Steven Blaney

Personal information
- Full name: Steven David Blaney
- Date of birth: 24 March 1977 (age 48)
- Place of birth: Orsett, England
- Height: 1.83 m (6 ft 0 in)
- Position(s): Defender

Youth career
- 1996–1997: West Ham United

Senior career*
- Years: Team / Apps / (Gls)
- 1997–1998: West Ham United / 0 / (0)
- 1998: Brentford / 5 / (0)
- 1998–1999: St Albans City / 0 / (0)
- 1999–2001: Billericay Town
- 1999: → Heybridge Swifts (loan)
- 2000: → Grays Athletic (loan)
- 2001: St Albans City / 16 / (4)
- 2001: Aveley
- 2001: → St Albans City (loan) / 3 / (1)
- 2001–2002: Braintree Town / 7 / (0)
- 2002–2003: Harlow Town
- 2003–2004: East Thurrock United
- 2004–2005: Nerja
- 2005–2006: Barking & East Ham United / 38 / (4)
- 2006: Redbridge / 2 / (0)

International career
- 1992: England Schoolboys / 5 / (0)
- 1996: Wales U21 / 3 / (0)

= Steven Blaney (footballer) =

English footballer

Steven David Blaney (born 24 March 1977) is a retired professional footballer who played as a defender. He began his career in the academy at Premier League club West Ham United and made his professional debut whilst with Brentford in 1998. Upon his release from West Ham United, Blaney embarked on a career in non-League football and as of 2014, was a tutor and coach at Harlow College. Born in England, he represented Wales U21 at international level.

==Career==

=== West Ham United ===
Blaney was discovered by Frank Lampard while playing for his district team and entered the academy at West Ham United. Blaney began his career as a right back and signed a professional contract in July 1995, but he left the Hammers in March 1998, having failed to win a call into a first team squad.

=== Brentford ===
On 27 March 1998, Blaney joined relegation-threatened Second Division club Brentford on a contract until the end of the 1997–98 season. In what remained of the season, he made five appearances and left the club when his contract expired.

=== Non-League football ===
Between 1998 and 2006, Blaney played in the Isthmian and Southern Leagues for St Albans City (three spells), Billericay Town, Heybridge Swifts, Grays Athletic, Aveley, Braintree Town, Harlow Town, East Thurrock United, Barking & East Ham United and Redbridge. He moved to Spain to play for Regional Preferente de Málaga club Nerja during the 2004–05 season.
· · · · · · ·
WRITTEN TASK: Rewrite the profile from "- 2000: → Grays" up to and including "Schoolboys / 5 / (0)", replacing "loan" with "short-term loan". The entries that follow were taken from a separate source.

Part of a data file:
· · · · · · ·
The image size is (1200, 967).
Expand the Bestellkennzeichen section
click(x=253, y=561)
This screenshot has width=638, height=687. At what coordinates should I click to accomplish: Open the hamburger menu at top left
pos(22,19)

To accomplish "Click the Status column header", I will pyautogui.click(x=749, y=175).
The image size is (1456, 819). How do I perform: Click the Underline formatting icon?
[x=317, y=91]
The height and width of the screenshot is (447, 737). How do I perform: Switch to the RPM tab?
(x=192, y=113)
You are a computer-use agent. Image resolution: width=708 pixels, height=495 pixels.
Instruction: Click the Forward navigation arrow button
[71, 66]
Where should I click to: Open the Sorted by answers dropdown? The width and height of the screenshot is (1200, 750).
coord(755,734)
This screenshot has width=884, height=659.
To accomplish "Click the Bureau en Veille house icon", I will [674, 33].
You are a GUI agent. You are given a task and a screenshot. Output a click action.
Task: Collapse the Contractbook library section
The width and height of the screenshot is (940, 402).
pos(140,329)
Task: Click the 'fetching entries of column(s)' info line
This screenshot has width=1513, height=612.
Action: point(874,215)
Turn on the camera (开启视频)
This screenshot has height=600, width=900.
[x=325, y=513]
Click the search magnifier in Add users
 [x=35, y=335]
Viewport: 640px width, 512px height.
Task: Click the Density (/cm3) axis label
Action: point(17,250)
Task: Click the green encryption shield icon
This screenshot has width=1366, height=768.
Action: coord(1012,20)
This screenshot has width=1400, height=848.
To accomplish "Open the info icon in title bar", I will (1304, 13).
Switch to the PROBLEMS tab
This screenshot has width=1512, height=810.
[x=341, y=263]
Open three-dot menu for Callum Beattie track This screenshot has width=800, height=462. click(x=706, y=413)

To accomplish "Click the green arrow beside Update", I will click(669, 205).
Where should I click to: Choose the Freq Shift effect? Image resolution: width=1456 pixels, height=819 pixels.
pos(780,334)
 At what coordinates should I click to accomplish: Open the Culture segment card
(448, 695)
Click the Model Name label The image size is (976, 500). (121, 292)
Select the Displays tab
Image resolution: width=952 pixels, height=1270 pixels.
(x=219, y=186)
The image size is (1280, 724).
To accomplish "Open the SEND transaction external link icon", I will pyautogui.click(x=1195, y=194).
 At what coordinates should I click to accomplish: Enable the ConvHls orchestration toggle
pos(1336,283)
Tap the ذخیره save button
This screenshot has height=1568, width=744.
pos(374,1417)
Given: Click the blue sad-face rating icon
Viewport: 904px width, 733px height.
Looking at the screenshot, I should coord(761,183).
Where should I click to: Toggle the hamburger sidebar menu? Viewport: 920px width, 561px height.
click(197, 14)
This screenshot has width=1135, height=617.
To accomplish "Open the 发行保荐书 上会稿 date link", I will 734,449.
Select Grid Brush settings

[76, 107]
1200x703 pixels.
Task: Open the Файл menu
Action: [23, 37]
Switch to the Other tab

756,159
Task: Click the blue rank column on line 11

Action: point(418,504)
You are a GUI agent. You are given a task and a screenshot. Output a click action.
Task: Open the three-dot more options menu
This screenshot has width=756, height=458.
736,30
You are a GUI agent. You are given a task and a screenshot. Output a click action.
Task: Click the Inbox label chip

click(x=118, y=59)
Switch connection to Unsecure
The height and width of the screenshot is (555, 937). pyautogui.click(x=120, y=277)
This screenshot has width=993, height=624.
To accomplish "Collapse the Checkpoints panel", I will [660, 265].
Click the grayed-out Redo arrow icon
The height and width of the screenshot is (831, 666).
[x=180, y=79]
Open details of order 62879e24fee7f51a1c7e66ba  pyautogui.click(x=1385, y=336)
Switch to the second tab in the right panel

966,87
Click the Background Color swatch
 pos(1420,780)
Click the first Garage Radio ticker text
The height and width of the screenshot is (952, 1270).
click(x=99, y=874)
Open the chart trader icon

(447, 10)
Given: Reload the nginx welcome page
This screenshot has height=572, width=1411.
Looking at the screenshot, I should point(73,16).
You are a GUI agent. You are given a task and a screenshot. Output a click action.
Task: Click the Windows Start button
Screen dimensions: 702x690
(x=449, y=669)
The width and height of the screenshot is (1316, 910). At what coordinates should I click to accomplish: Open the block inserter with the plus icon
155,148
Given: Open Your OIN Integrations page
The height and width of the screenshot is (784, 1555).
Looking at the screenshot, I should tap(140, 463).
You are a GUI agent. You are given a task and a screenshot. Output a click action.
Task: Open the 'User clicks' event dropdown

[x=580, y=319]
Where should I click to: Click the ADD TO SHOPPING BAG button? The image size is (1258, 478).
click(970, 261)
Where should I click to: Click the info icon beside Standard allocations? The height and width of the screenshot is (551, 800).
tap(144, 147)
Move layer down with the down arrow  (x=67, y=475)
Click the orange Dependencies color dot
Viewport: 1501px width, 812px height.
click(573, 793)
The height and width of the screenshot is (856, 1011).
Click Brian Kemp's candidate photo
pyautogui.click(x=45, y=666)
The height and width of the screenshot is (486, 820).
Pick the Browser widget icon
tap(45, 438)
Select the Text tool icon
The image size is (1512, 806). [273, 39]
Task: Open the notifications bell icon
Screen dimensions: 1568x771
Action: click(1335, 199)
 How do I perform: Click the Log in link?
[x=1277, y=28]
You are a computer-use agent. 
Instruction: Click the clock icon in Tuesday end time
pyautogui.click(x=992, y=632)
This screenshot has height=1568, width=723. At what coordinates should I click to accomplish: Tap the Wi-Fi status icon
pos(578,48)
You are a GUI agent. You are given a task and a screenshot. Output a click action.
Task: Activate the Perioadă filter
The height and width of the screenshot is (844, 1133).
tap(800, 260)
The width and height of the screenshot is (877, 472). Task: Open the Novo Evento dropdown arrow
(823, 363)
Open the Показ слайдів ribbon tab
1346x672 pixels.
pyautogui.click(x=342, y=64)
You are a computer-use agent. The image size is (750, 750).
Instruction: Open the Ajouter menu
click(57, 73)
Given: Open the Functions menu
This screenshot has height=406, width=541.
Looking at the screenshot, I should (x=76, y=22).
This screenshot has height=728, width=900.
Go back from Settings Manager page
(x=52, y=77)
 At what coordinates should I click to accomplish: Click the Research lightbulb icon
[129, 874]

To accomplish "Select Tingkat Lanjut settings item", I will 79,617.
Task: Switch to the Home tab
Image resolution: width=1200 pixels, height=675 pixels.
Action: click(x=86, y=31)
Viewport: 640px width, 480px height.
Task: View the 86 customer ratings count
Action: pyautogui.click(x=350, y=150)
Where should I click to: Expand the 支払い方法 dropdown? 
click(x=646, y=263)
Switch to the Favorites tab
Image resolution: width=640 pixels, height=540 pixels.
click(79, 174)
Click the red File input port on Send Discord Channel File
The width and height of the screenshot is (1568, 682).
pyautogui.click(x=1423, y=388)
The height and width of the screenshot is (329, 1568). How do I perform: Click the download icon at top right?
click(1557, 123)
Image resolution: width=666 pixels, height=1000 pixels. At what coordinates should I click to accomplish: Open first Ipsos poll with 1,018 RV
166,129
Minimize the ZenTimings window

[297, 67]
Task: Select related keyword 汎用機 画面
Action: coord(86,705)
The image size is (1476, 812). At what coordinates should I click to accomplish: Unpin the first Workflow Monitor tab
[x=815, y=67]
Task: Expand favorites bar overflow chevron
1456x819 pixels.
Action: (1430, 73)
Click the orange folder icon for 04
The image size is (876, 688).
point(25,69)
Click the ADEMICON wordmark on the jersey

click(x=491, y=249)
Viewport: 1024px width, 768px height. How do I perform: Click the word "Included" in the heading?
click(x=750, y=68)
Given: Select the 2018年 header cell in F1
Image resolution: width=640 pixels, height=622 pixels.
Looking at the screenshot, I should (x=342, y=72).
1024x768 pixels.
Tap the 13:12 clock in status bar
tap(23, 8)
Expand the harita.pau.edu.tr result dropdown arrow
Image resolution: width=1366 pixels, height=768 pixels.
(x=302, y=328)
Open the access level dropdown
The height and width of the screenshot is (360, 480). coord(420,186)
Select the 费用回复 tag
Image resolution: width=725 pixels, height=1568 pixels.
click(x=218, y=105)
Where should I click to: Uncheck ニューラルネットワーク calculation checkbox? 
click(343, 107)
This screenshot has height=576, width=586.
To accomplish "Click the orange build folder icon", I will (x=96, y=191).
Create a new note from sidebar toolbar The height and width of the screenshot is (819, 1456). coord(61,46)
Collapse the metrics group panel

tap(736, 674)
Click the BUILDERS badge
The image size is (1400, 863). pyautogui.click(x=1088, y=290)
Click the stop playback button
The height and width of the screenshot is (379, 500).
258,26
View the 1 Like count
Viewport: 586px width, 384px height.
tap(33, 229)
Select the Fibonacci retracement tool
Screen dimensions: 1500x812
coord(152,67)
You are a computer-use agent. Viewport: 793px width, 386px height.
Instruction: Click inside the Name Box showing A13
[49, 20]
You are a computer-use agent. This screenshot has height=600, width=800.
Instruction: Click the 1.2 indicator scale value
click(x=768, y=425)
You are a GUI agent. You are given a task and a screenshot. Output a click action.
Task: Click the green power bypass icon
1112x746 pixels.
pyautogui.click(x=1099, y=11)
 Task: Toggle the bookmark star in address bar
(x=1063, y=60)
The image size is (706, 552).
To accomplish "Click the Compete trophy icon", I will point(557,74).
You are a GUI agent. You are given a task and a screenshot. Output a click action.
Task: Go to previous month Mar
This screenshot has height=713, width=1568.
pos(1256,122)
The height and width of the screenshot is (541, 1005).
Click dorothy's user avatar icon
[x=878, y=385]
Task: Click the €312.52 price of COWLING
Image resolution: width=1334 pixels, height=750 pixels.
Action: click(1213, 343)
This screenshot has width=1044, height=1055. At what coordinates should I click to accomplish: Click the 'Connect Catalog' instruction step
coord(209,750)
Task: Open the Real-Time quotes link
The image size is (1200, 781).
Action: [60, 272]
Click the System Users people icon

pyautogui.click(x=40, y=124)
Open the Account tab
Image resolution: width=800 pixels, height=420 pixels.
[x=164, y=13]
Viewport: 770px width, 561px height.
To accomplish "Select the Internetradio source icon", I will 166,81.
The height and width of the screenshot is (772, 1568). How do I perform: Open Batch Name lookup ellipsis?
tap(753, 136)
· · · · · · ·
FINAL RESULT:
- 2000: → Grays Athletic (short-term loan)
- 2001: St Albans City / 16 / (4)
- 2001: Aveley
- 2001: → St Albans City (short-term loan) / 3 / (1)
- 2001–2002: Braintree Town / 7 / (0)
- 2002–2003: Harlow Town
- 2003–2004: East Thurrock United
- 2004–2005: Nerja
- 2005–2006: Barking & East Ham United / 38 / (4)
- 2006: Redbridge / 2 / (0)

International career
- 1992: England Schoolboys / 5 / (0)